At this point, I don’t know if I can even detangle my personal and professional digital identities, but I want to try. Context collapse, while real, can be managed. This year, you’ll likely hear about these detangling attempts as I put some walls up around some gardens.

The biggest walled garden: Facebook

Facebook seems like the best place to start as that is where I seem to experience the most context collapse.

I have started by setting up a public Facebook page that will be nothing but content associated with my professional life. This is where I will be sharing my work related stuff – open education, education technology, my work with BCcampus or teaching with Royal Roads. That stuff all goes here.

To go along with that, I’ll begin tightening up my Facebook profile. Some of you whom I am connected with professionally I will likely suggest connecting via that page. I am going to be fairly ruthless with Facebook and limit it to family and very close friends. Please don’t be offended if you and I are no longer connected via my personal FB account. It’s me, not you.

There will likely be other changes in the future. This blog. I expect there will be changes here, but not sure what those will be yet. Likely another site. Twitter? Geez, who knows.

But I don’t know if it will make a difference. Can I ever take this space back and post stuff as me without there being context collapse? Can I have a public open voice online that doesn’t bleed over into my professional life? Do I even want that?

I always have to remind people that I am not an academic. Really, I am support staff. I don’t have the same reasons for participating in public spaces that academics and researchers do. The benefits and constraints are different. The context is different.

So maybe this is where I start. Why do I participate on social media as me? Why do I blog as me?  The answer these days isn’t as obvious as it used to be.

 

Making a virtual move

I am working on moving this site (and a number of others) to a new Canadian web host. The cost of maintaining an expensive reseller account with a crazy US-CAN exchange rate combined with the ever increasing ick factor at having so much of my digital identity located on servers in the US is prompting me to move.

Hopefully the move will be smooth, but I do have about 10 years of assorted experiments, mucking around-ness and half ass hackery living deep within the code of these virtual walls. So if there is funkiness on the site over the next few days, the move will likely be the reason.

Image:  Patent Drawing for J. O. Lose’s One Wheeled Vehicle by Darren Cole CC-BY

Done Feb 17/17

 

Supporting what I use 2016 edition

Ok, time for my annual supporting what I use post. For those of you who have followed my blog for the past few years, you’ll know this is an annual event around the holiday season where I encourage you to financially support the free and open tools & services you use to help keep them free & open.

This whole annual supporting what I use series of posts goes back to a blog post that George Siemens wrote in 2012 where he singled out the important work that Audrey Watters brings to the EdTech community; work that, unlike many of us, is not underwritten or supported by an institution or company. Audrey is an independent agent, making a living off her writing, speaking and related events. This year, I’ve gone back to supporting Audrey with an ongoing monthly contribution that can hopefully help her concentrate on publishing important pieces, like her annual top EdTech Trends of the Year posts (essential EdTech reading). I encourage you to do the same.

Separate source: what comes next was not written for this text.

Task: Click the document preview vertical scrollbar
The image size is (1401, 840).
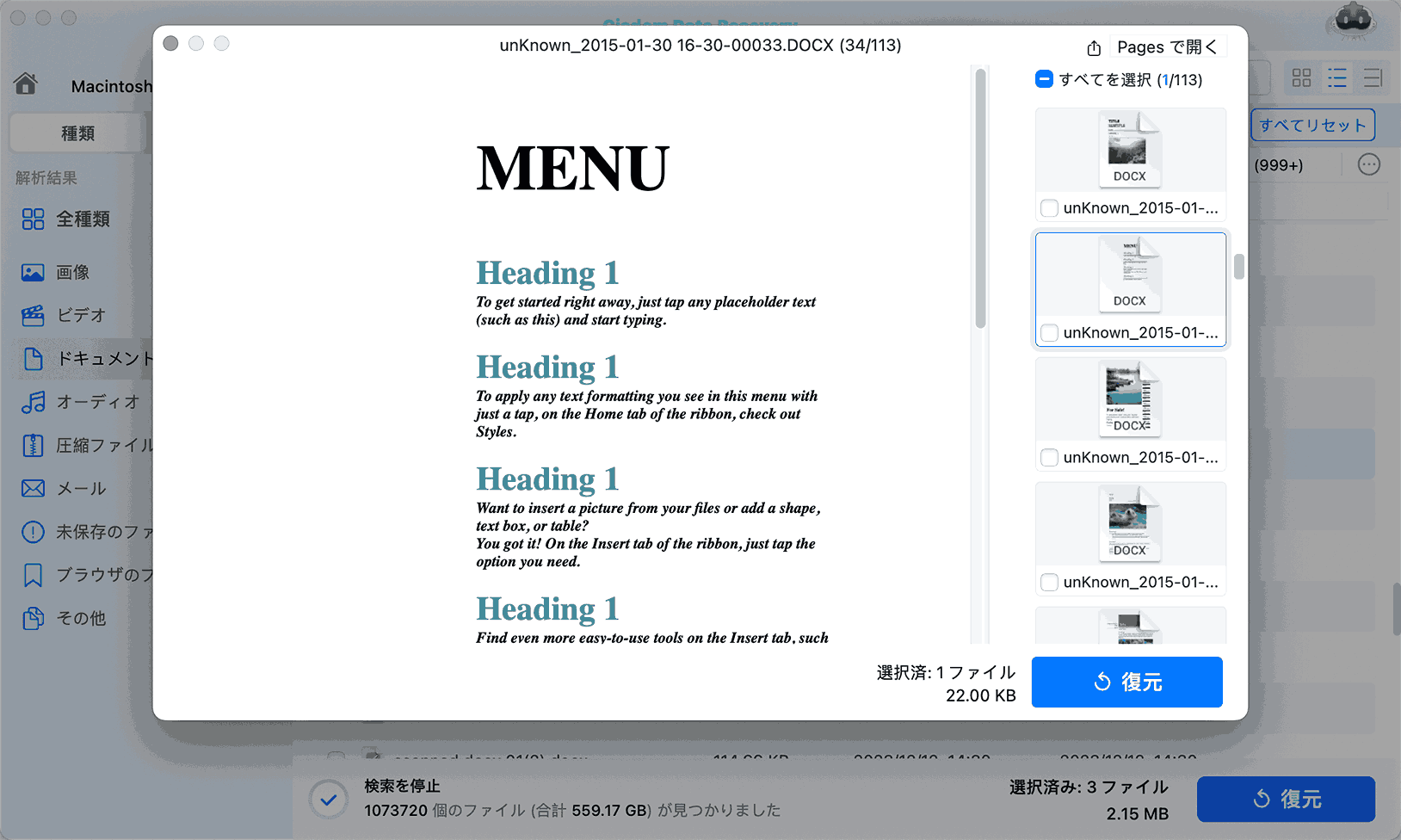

In addition to supporting Audrey’s independent work, I am renewing my commitment to Open Media for their work in advocating for internet rights and freedoms in Canada. And, as this past year has shown us so clearly, more work needs to be done in the area of critical digital and media literacy, which is why MediaSmarts is also getting a donation from me.

Which brings me to my last choice, which is a bit different this year in that it is a business.

I’ve subscribed to a daily newspaper.

I have done this for a couple of reasons. First, in reaction to the recent election in the US (built on the back of Brexit in the UK) and the war on truth we are facing. Propaganda and misinforamtion have always been a staples in politics, but these recent results have shown that now, more than ever, I need to step up and support organizations committed to fair and accurate journalism, and (for me) that means a daily newspaper.

And I am getting a physical copy delivered to my home. This is part of the second (and perhaps less obvious) reason I am subscribing to a daily paper. For my kids. I want to have newspapers in the house that they can pick up and read.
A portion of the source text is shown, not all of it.